Carta-plegaria de Cuba
a San Martín de Loynaz y Amunabarro
La Habana mayo 9 de 1962
Sr. San Martín de Loynaz y Amunabarro
Presente
Con la pluma en la mano y el papel delante de los ojos, no sé aun como encabezar esta carta que me estoy atreviendo a dirigirte: no sé si poner, por ejemplo, »Venerado Santo y antecesor mío» o mas bien sencillamente «Amado San Martín» o acaso «Mi celeste tío-abuelo»...
Ninguno de estos giros me complace: el primero me suena un poco pomposo y engolado; el segundo a cosa demasiado familiar y el tercero a vana exageración.
Sin embargo, de alguna manera he de llamarte y también de manera algo distinta ya que al fin y al cabo, si tú eres un santo, yo soy por uno de esos misteriosos caminos de la sangre tu humilde y mínima parienta.
Cierto que el parentesco es muy lejano, pero lejano y todo hay que contarme entre los descendientes del mismo tronco tuyo -que no fueron muchos- y aun entre esos soy de los que llevan tu apellido en primer término, que son bastante menos. Y basta ya de enumerar los títulos; por lo demás, no tengo otros, o por lo menos, ninguno que aquí cuente.
Así pues ¿Cómo he de saludarte San Martín de la Ascensión de Loynaz, en este día de gloria para tí y para nosotros, al celebrar tus bodas místicas, tu hermoso advenimiento a los altares?
¡Cuan arduo se me hace invocarte con algo más que el nombre, saludar en tí este gozo mío de ser brizna de hierba donde tú eres magna eclosión de lirios!
Bien se ve que no acierto a darte el adecuado tratamiento mas no por ello habré de detenerme y esta carta la vas a recibir por encima de todos mis tropiezos.
¿La recibirás de veras?
Olvida la pregunta Santo mío; yo olvidaré por un momento cuantas millas de cielo nos separan, cuantos millones de años-luz o de años-sombra, cuanta dureza de mi corazón incapaz de reconocerte aunque ahora mismo me tendieras la mano.
No importa, yo te escribo; pese a estos titubeos que me ves, escribir es lo único que hago más bien que mal en esta vida mía. Perdona la franqueza, te lo digo porque no sé si tú lo sabes. Es, pues, el medio más seguro que tengo de llegar a los que quiero.
Sabrás también -porque eso si te consta -que nunca te pedí cosa alguna, por más que del mentado parentesco tan ufana me sienta. Nunca tampoco para alcanzar favor que por otra razón no merecía, recordé en mis plegarías tu derramada sangre de la cual una gota siquiera habrá en la mía. No estaba bien hacerlo, desde luego, ni es cordura tratar en términos mundanos los asuntos del cielo. Pero tal vez a otros les hubiera tentado la ocasión, que un lenguaje tenemos y en él habemos de expresarnos.

★ ★ ★ ★ ★ ★ ★

**Problema planteado:**
Sigue escribiendo la carta a San Martín de Loynaz justo desde donde se detiene. Los registros son un material aparte, sin relación con la carta.

**Registros de texto y de señalamiento de elementos:**
★ ★ ★ ★ ★ ★ ★

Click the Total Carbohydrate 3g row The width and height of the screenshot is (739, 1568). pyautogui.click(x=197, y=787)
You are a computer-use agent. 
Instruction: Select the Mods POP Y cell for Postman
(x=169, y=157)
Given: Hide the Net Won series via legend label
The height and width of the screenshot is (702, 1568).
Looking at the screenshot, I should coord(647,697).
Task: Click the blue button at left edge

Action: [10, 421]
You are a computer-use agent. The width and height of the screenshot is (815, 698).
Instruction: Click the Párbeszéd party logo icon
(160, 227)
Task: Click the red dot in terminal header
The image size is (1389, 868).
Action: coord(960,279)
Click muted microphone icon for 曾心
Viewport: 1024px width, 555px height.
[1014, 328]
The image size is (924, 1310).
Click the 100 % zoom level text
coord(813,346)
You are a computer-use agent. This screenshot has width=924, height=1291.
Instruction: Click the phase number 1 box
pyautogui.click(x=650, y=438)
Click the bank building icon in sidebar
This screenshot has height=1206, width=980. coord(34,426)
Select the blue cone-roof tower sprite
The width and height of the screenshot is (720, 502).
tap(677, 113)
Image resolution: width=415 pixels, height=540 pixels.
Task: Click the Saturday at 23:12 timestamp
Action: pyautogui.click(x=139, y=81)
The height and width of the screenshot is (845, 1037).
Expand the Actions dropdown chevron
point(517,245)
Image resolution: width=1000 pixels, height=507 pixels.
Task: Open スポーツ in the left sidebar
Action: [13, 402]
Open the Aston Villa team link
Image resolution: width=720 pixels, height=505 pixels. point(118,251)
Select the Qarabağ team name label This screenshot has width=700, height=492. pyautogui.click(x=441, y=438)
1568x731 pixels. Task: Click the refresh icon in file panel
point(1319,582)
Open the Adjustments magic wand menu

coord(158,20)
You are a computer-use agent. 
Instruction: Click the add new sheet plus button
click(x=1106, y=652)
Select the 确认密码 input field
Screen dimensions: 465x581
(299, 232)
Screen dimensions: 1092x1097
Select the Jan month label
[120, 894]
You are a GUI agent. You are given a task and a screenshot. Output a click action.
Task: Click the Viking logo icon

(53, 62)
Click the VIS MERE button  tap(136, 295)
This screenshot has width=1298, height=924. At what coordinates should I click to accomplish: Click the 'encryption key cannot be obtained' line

★ ★ ★ ★ ★ ★ ★

**Respuesta escrita:**
Bueno, pues he aquí que vengo a hacer lo que jamás hiciera: vengo a pedirte si, por esa misma gota de sangre que nos une, que esta vez te dispongas a escucharme: es necesario que tú vuelvas los ojos, siempre elevados, siempre en éxtasis, y los hagas descender, como por un abismo, si es preciso, hasta encontrar los míos que te buscan, que se parecen quizá a los de alguna de tus hermanas, aquellas cándidas Marías con quienes jugabas de niño bajo los castañares del solar paterno. Es perentorio, imprescindible que me escuches hoy que vengo a pedirte por mi tierra.
Podría añadir que no pido para mí, pero esto no sería exacto. Si pido para ella, estoy pidiendo para mí, porque la suerte de mi tierra es mi suerte, su dolor mi dolor, su sangre, la mía, como también la tuya un poco.
Personalmente, ya tu ves… Nunca tuve menos y nunca me ha sobrado tanto. Buena madera de pobre me dio el Señor, bien que ni tú ni yo lo sospecháramos.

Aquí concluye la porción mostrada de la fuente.